E-commerce, meanwhile, has seen skyrocketing growth. While the
two biggest players – Amazon and Flipkart – are foreign
owned, the overall landscape is rapidly evolving, and the market
is awash with unlisted players building their own e-commerce
channels. As economic growth settles in, the IPO market should
become a regular entry point for investors seeking to tap India’s
future growth stocks.
Cyclical opportunities
Turning to the cyclical recovery in India, this can be attributed
to three factors. Firstly, India’s economy is receiving more
attention from investors and companies looking for opportunities
beyond China. Secondly, India’s traditionally strong industries,
including manufacturing and IT, are benefiting from cheap and
growing credit. Thirdly, the back-office sector is accelerating
and seeing rapid job growth as corporates worldwide pursue cost
cutting strategies and look to India for outsourcing
services.
We also think that financials are over the worst. While autos
have had a very tough period, we believe that the global chip
supply challenges – which has disrupted car assembly – is a
point-in-time issue that will be resolved. This year could be a
bumper year for automakers and suppliers, with growth following
through in subsequent years. There’s a good chance that India
will benefit from European and US automakers looking for cheaper
suppliers as they seek to cut costs to help fund electric vehicle
(EV) businesses.
Overall, we’re confident that India has a robust growth
trajectory that will be propelled by both its coming-of-age tech
stocks and recovering cyclical engines.
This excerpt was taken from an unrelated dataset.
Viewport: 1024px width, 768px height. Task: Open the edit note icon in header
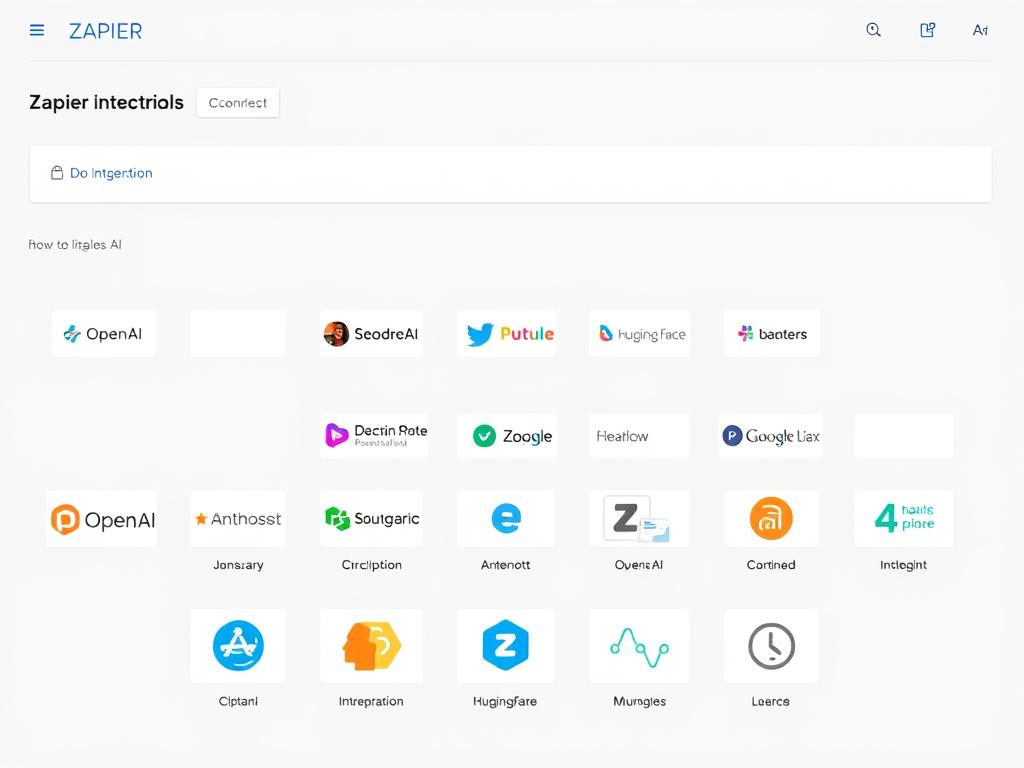pyautogui.click(x=927, y=30)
The country is leaning
into its vast IT talent and gaining ground in the global digital
economy.
India also has a tailwind from a pro-business government. Its
regulators make their presence felt but their actions tend to be
incremental rather than radical. They keep an interventionist and
watchful eye so there is rarely a need for sweeping reform or
policy U-turns. The Modi government is also making progress in
reforming India’s bureaucratic land use and labour law
regulations. The administration is working with states to speed
up land purchases and there are moves towards a more unified
national labour code.
Navigating the risks
India undoubtedly has its challenges. Its stock market has been
going gangbusters in part because of the influx of retail
investors choosing to invest in equities instead of accepting
rock-bottom rates on their savings accounts. Consequently, its
successful companies aren’t cheap, and some IPO valuations have
been eye watering.
However, it’s fair to say that retail investor penetration has
surged from a low base and the additional domestic money in the
market has created extra liquidity which is nurturing the IPO
market. Also, for the longer-term investor, rich valuations
shouldn’t be overly concerning. If there are pockets of
corrections, recovering financial and cyclical stocks should
provide a cushion.
India is also vulnerable to the supply chain issues afflicting
other major economies. Inflationary pressures, together with
concerns over asset bubbles, may push the central bank to tighten
monetary policy.
And, like all countries, India must face down new COVID variants,
including the current Omicron strain. But after the painful
second COVID surge in the spring of 2021, India is now better
equipped and prepared for new waves of the pandemic.
In conclusion, the key for investors is to be on the right side
of India’s changing economy, to look for the long-term growth
opportunities at reasonable valuations. With a strong underlying
cyclical recovery in play there is reason to be confident.